▶ TASK TO CARRY OUT
Repeat the lines below, switching every "bathroom" to "restroom" and leaving everything else unchanged.
## Begin
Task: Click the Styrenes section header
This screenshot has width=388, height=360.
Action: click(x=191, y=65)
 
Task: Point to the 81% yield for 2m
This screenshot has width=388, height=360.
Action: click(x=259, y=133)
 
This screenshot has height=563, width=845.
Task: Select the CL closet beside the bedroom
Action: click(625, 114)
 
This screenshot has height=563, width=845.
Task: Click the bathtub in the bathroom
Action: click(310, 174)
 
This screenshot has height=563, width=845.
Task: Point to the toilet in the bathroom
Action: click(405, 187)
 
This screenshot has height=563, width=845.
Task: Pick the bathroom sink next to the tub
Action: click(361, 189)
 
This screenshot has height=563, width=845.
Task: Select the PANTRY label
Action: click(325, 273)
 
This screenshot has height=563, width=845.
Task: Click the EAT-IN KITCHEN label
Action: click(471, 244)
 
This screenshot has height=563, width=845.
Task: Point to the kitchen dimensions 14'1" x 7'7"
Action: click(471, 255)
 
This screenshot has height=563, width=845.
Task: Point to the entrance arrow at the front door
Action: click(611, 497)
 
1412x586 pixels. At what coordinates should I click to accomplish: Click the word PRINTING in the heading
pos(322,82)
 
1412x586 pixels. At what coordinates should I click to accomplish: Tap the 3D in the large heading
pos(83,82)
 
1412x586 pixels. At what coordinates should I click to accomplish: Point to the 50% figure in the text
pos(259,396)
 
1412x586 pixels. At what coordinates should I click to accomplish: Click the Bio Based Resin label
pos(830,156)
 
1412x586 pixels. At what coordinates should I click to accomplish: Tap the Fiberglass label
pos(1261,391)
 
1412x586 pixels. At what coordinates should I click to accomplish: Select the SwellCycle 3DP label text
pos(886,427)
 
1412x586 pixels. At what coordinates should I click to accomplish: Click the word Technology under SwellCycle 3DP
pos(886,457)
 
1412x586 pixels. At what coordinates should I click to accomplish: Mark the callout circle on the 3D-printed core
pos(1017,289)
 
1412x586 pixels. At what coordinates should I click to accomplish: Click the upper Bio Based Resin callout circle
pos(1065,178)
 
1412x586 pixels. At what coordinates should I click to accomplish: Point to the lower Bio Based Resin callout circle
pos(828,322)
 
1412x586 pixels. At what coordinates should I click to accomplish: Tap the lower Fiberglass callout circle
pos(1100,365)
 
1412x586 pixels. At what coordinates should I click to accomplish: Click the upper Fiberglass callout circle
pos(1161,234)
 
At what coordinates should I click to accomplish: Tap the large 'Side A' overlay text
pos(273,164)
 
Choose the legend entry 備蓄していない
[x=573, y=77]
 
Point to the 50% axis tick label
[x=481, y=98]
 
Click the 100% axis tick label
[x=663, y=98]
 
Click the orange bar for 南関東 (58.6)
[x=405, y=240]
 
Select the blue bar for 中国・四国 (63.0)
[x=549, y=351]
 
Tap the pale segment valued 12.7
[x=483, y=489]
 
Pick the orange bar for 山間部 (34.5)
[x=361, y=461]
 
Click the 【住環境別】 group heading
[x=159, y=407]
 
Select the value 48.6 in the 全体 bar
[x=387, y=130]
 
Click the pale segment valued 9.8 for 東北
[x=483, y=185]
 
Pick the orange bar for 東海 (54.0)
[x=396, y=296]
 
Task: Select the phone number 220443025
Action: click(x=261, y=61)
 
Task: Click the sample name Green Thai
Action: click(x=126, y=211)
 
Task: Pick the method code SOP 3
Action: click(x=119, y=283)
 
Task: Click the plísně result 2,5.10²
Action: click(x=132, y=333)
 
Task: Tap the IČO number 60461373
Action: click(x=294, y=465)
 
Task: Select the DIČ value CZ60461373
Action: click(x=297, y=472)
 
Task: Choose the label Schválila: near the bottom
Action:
## End
▶ RESPONSE TO THE TASK
Task: Click the Styrenes section header
This screenshot has width=388, height=360.
Action: click(x=191, y=65)
 
Task: Point to the 81% yield for 2m
This screenshot has width=388, height=360.
Action: click(x=259, y=133)
 
This screenshot has height=563, width=845.
Task: Select the CL closet beside the bedroom
Action: click(625, 114)
 
This screenshot has height=563, width=845.
Task: Click the bathtub in the restroom
Action: click(310, 174)
 
This screenshot has height=563, width=845.
Task: Point to the toilet in the restroom
Action: click(405, 187)
 
This screenshot has height=563, width=845.
Task: Pick the restroom sink next to the tub
Action: click(361, 189)
 
This screenshot has height=563, width=845.
Task: Select the PANTRY label
Action: click(325, 273)
 
This screenshot has height=563, width=845.
Task: Click the EAT-IN KITCHEN label
Action: click(471, 244)
 
This screenshot has height=563, width=845.
Task: Point to the kitchen dimensions 14'1" x 7'7"
Action: click(471, 255)
 
This screenshot has height=563, width=845.
Task: Point to the entrance arrow at the front door
Action: click(611, 497)
 
1412x586 pixels. At what coordinates should I click to accomplish: Click the word PRINTING in the heading
pos(322,82)
 
1412x586 pixels. At what coordinates should I click to accomplish: Tap the 3D in the large heading
pos(83,82)
 
1412x586 pixels. At what coordinates should I click to accomplish: Point to the 50% figure in the text
pos(259,396)
 
1412x586 pixels. At what coordinates should I click to accomplish: Click the Bio Based Resin label
pos(830,156)
 
1412x586 pixels. At what coordinates should I click to accomplish: Tap the Fiberglass label
pos(1261,391)
 
1412x586 pixels. At what coordinates should I click to accomplish: Select the SwellCycle 3DP label text
pos(886,427)
 
1412x586 pixels. At what coordinates should I click to accomplish: Click the word Technology under SwellCycle 3DP
pos(886,457)
 
1412x586 pixels. At what coordinates should I click to accomplish: Mark the callout circle on the 3D-printed core
pos(1017,289)
 
1412x586 pixels. At what coordinates should I click to accomplish: Click the upper Bio Based Resin callout circle
pos(1065,178)
 
1412x586 pixels. At what coordinates should I click to accomplish: Point to the lower Bio Based Resin callout circle
pos(828,322)
 
1412x586 pixels. At what coordinates should I click to accomplish: Tap the lower Fiberglass callout circle
pos(1100,365)
 
1412x586 pixels. At what coordinates should I click to accomplish: Click the upper Fiberglass callout circle
pos(1161,234)
 
At what coordinates should I click to accomplish: Tap the large 'Side A' overlay text
pos(273,164)
 
Choose the legend entry 備蓄していない
[x=573, y=77]
 
Point to the 50% axis tick label
[x=481, y=98]
 
Click the 100% axis tick label
[x=663, y=98]
 
Click the orange bar for 南関東 (58.6)
[x=405, y=240]
 
Select the blue bar for 中国・四国 (63.0)
[x=549, y=351]
 
Tap the pale segment valued 12.7
[x=483, y=489]
 
Pick the orange bar for 山間部 (34.5)
[x=361, y=461]
 
Click the 【住環境別】 group heading
[x=159, y=407]
 
Select the value 48.6 in the 全体 bar
[x=387, y=130]
 
Click the pale segment valued 9.8 for 東北
[x=483, y=185]
 
Pick the orange bar for 東海 (54.0)
[x=396, y=296]
 
Task: Select the phone number 220443025
Action: click(x=261, y=61)
 
Task: Click the sample name Green Thai
Action: click(x=126, y=211)
 
Task: Pick the method code SOP 3
Action: click(x=119, y=283)
 
Task: Click the plísně result 2,5.10²
Action: click(x=132, y=333)
 
Task: Tap the IČO number 60461373
Action: click(x=294, y=465)
 
Task: Select the DIČ value CZ60461373
Action: click(x=297, y=472)
 
Task: Choose the label Schválila: near the bottom
Action:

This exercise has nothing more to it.